Task to complete
Restate, word for word, every line of the data.

Records shown
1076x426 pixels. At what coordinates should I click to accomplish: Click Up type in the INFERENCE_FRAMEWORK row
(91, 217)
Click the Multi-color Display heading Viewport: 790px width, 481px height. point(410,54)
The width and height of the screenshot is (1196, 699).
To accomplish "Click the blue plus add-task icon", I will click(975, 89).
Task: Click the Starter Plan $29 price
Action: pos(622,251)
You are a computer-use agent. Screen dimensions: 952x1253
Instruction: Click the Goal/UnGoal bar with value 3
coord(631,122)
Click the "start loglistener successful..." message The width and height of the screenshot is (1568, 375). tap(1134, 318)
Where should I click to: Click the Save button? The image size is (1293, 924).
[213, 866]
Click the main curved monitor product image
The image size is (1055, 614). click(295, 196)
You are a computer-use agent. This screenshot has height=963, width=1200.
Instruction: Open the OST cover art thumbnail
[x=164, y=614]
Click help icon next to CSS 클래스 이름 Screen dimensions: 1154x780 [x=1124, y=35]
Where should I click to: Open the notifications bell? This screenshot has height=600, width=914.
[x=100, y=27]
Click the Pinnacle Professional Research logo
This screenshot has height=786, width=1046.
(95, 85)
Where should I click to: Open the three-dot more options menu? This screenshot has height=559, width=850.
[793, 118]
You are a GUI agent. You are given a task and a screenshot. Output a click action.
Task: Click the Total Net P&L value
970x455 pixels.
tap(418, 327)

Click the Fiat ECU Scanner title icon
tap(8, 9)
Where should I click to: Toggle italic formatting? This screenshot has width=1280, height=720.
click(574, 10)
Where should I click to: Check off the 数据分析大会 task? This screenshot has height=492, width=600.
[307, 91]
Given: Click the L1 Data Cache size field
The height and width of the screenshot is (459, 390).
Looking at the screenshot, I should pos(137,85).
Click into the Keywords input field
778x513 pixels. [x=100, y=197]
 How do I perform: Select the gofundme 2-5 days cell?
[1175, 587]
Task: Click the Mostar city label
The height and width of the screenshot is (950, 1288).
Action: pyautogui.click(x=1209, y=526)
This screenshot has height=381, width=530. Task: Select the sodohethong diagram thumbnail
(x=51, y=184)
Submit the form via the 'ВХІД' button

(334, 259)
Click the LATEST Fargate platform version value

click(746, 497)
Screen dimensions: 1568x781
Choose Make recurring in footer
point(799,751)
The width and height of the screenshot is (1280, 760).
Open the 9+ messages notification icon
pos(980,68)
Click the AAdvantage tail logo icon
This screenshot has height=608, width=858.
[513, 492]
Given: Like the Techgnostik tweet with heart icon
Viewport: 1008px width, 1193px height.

Result for this task
1076x426 pixels. At what coordinates should I click to accomplish: Click Up type in the INFERENCE_FRAMEWORK row
(91, 217)
Click the Multi-color Display heading Viewport: 790px width, 481px height. point(410,54)
The width and height of the screenshot is (1196, 699).
To accomplish "Click the blue plus add-task icon", I will click(975, 89).
Task: Click the Starter Plan $29 price
Action: pos(622,251)
You are a computer-use agent. Screen dimensions: 952x1253
Instruction: Click the Goal/UnGoal bar with value 3
coord(631,122)
Click the "start loglistener successful..." message The width and height of the screenshot is (1568, 375). tap(1134, 318)
Where should I click to: Click the Save button? The image size is (1293, 924).
[213, 866]
Click the main curved monitor product image
The image size is (1055, 614). click(295, 196)
You are a computer-use agent. This screenshot has height=963, width=1200.
Instruction: Open the OST cover art thumbnail
[x=164, y=614]
Click help icon next to CSS 클래스 이름 Screen dimensions: 1154x780 [x=1124, y=35]
Where should I click to: Open the notifications bell? This screenshot has height=600, width=914.
[x=100, y=27]
Click the Pinnacle Professional Research logo
This screenshot has height=786, width=1046.
(95, 85)
Where should I click to: Open the three-dot more options menu? This screenshot has height=559, width=850.
[793, 118]
You are a GUI agent. You are given a task and a screenshot. Output a click action.
Task: Click the Total Net P&L value
970x455 pixels.
tap(418, 327)

Click the Fiat ECU Scanner title icon
tap(8, 9)
Where should I click to: Toggle italic formatting? This screenshot has width=1280, height=720.
click(574, 10)
Where should I click to: Check off the 数据分析大会 task? This screenshot has height=492, width=600.
[307, 91]
Given: Click the L1 Data Cache size field
The height and width of the screenshot is (459, 390).
Looking at the screenshot, I should pos(137,85).
Click into the Keywords input field
778x513 pixels. [x=100, y=197]
 How do I perform: Select the gofundme 2-5 days cell?
[1175, 587]
Task: Click the Mostar city label
The height and width of the screenshot is (950, 1288).
Action: pyautogui.click(x=1209, y=526)
This screenshot has height=381, width=530. Task: Select the sodohethong diagram thumbnail
(x=51, y=184)
Submit the form via the 'ВХІД' button

(334, 259)
Click the LATEST Fargate platform version value

click(746, 497)
Screen dimensions: 1568x781
Choose Make recurring in footer
point(799,751)
The width and height of the screenshot is (1280, 760).
Open the 9+ messages notification icon
pos(980,68)
Click the AAdvantage tail logo icon
This screenshot has height=608, width=858.
[513, 492]
Given: Like the Techgnostik tweet with heart icon
Viewport: 1008px width, 1193px height.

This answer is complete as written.